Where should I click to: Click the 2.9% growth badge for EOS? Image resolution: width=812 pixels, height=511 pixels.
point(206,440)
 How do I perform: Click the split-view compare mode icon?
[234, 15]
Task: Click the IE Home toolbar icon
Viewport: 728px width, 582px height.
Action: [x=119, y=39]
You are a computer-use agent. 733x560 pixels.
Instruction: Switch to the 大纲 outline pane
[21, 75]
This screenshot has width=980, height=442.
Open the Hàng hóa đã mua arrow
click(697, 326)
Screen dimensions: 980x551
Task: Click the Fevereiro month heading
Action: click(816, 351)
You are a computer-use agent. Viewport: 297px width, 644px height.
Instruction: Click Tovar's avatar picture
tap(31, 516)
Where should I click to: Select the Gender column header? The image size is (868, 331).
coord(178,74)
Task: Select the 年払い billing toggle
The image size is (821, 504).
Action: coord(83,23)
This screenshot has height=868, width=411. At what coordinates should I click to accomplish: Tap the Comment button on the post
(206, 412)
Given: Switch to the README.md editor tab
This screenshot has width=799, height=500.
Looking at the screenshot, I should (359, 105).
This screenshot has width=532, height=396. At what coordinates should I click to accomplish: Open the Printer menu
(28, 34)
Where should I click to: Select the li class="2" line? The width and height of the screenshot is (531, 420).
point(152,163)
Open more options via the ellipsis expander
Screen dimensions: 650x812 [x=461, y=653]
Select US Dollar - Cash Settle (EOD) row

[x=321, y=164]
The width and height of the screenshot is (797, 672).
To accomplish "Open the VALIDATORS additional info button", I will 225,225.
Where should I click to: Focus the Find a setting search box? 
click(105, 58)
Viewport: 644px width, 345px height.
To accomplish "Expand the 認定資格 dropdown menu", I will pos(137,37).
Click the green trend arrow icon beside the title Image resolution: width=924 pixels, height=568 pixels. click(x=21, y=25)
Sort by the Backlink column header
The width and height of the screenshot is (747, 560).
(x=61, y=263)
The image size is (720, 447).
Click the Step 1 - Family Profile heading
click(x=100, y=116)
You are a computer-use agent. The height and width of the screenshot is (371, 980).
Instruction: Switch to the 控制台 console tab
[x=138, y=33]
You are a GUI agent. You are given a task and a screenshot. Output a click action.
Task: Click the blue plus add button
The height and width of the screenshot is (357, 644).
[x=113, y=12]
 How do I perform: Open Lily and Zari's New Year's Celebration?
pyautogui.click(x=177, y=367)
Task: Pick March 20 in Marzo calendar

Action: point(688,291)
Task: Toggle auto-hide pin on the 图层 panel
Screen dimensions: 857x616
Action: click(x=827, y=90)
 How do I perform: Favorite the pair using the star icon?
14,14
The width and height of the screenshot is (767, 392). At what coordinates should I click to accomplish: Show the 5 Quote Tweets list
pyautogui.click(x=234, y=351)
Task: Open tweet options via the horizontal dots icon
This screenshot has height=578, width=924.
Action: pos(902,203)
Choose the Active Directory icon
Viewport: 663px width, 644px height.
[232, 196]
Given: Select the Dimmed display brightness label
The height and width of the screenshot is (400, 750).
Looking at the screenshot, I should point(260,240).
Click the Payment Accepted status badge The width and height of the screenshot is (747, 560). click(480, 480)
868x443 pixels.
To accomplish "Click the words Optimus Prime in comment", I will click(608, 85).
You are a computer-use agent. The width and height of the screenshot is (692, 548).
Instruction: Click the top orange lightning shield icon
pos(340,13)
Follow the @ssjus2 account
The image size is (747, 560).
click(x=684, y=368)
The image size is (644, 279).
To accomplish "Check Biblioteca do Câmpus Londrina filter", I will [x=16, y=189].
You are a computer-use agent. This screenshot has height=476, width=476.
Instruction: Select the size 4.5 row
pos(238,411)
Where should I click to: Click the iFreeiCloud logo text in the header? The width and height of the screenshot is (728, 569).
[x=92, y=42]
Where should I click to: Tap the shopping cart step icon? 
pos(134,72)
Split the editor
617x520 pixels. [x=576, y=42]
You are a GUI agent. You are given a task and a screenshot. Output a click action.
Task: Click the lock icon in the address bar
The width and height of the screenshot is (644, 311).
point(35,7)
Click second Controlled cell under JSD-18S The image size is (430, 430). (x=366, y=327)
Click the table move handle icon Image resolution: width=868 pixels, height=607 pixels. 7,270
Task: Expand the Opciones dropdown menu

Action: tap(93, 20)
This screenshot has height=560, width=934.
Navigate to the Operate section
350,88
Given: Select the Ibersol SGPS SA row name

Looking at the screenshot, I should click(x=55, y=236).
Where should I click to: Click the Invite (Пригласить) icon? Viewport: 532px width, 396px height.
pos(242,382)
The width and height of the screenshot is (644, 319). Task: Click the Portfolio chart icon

━━━━━━━━━━━━━━━━━━━━

_Your task:_ Give, as a single number, the count of lines in the material above that contain the string "will".

_Written reply:_ 4